Читаем Записки о жизни Николая Васильевича Гоголя. Том 2 полностью

XXX.

Переезд в Москву. - Посещение Петербурга. - Жизнь в Москве. - Любимые малороссийские песни. - Переписка из Москвы с П.А. Плетневым, А. С. Данилевским и отцом Матвеем. - Воспоминания С.Т. Аксакова и А.О. С<мирнов>ой. - Чтение второго тома "Мертвых душ".


Гоголь прожил у себя в деревне до конца августа, как это видно из его коротенькой записочки к П.А. Плетневу, писанной с дороги, из дома А.М. Маркевича.

"1 сентября (1848). Черниговская губ. с. Свари. Деньги 150 р. сер. получил исправно. Здоровье мое, слава Богу, немного получше. Выезжаю на днях затем, чтобы пораньше приехать в Москву и оттуда иметь возможность заглянуть в Петербург. Поздно осенью и во время холодов ехать мне невозможно. Не согреваюсь в дороге вовсе, несмотря ни на какие шубы. После 15-го сентября, или около того, может быть, обниму тебя. Поговорить нам придется о многом".

Он исполнил свое намерение и, возвратясь в Москву, посетил Петербург в половине сентября. Вот его записка, написанная им в квартире г. Плетнева, на клочке бумаги [43]

.

"Был у тебя уже два раза. На дачу не могу попасть и не попаду, может быть, ни сегодня, ни завтра. Тем не менее обнимаю тебя крепко, в ожидании обнять лично. Я еду сейчас с М.Ю. В<иельгорским> в Павлино, а оттуда в Павловск. По случаю торжественного фамильного их дня, отказаться мне было невозможно".

Не так много, однако ж, беседовал Гоголь с своим искренним другом, как предполагал. Все его время было расхватано прочими друзьями, которые, видно, тоже имели все права на его уступчивость, и он уехал из Петербурга, едва успев переговорить кой о чем второпях с П.А. Плетневым. Вот его последнее письмо 1848 года, к руководителю его темной еще юности и неутомимому исполнителю всех его заграничных просьб.

"Москва, 20 ноября. Здоров ли ты, друг? От Шевырева я получил экземпляр "Одиссеи". Ее появление в нынешнее время необыкновенно значительно. Влияние ее на публику еще вдали; весьма может быть, что в пору нынешнего лихорадочного своего состояния большая часть читающей публики не только ее не разнюхает, но даже и не приметит. Но зато это сущая благодать и подарок всем тем, в душах которых не погасал священный огонь и у которых сердце приуныло от смут и тяжелых явлений современных. Ничего нельзя было придумать для них утешительнее. Как на знак Божьей милости к нам, должны мы глядеть на это явление, несущее ободрение и освежение в наши души.

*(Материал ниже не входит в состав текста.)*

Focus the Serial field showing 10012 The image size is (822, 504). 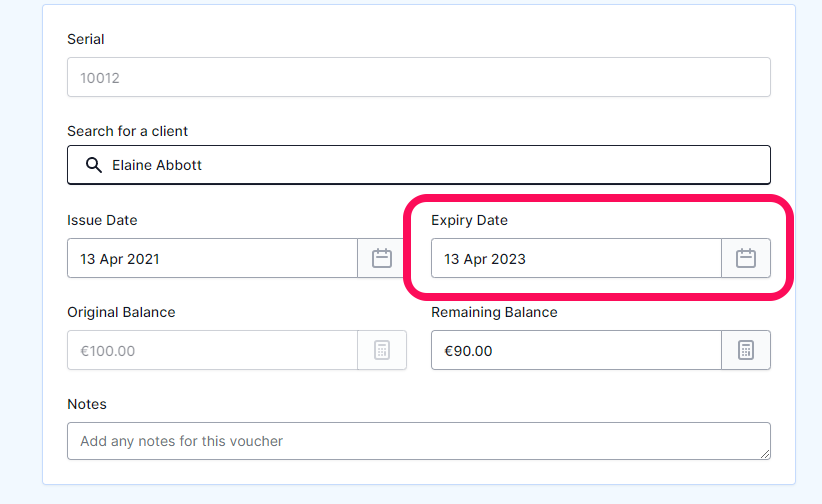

О себе, покуда, могу сказать немного. Соображаю, думаю и обдумываю второй том "Мертвых душ". Читаю преимущественно то, где слышится сильней присутствие русского духа. Прежде чем примусь серьезно за перо, хочу назвучаться русскими звуками и речью. Боюсь нагрешить противу языка.

Между прочим просьба. Пошли в Академию Художества за [44] по художника Зенькова и, призвавши его к себе, вручи ему пятьдесят руб. асс. на вновь устроенную обитель, для которой они работают иконостас. Деньги запиши на мне".

Под какими впечатлениями находился Гоголь во время короткого пребывания своего в Петербурге, в 1848 году, видно, между прочим, из следующего письма его к А.С. Данилевскому.

"Петерб. Сентября 24 (1848).

Письмо твое я получил уже в Петербурге. Оно меня встревожило, во-первых, тем, что бричка не привезена, как видно, извощиком, привезшим меня в Орел; во-вторых, что я точно позабыл второпях дать от себя какой-нибудь удовлетворительный вид Прокофию. Теперь я в страхе и смущении.----------

В Петербурге я успел видеть Прокоповича, вокруг которого роща своей семьи, и А<нненкова>, приехавшего на днях из-за границы. Все, что рассказывает он, как очевидец о парижских происшествиях, просто страх: совершенное разложенье общества. Тем более это безотрадно, что никто не видит никакого исхода и выхода, и отчаянно рвется в драку, затем чтобы быть только убиту. Никто не в силах вынесть страшной тоски этого рокового переходного времени, и почти у всякого ночь и тьма вокруг. А между тем слово молитва до сих пор еще не раздалось ни на чьих устах".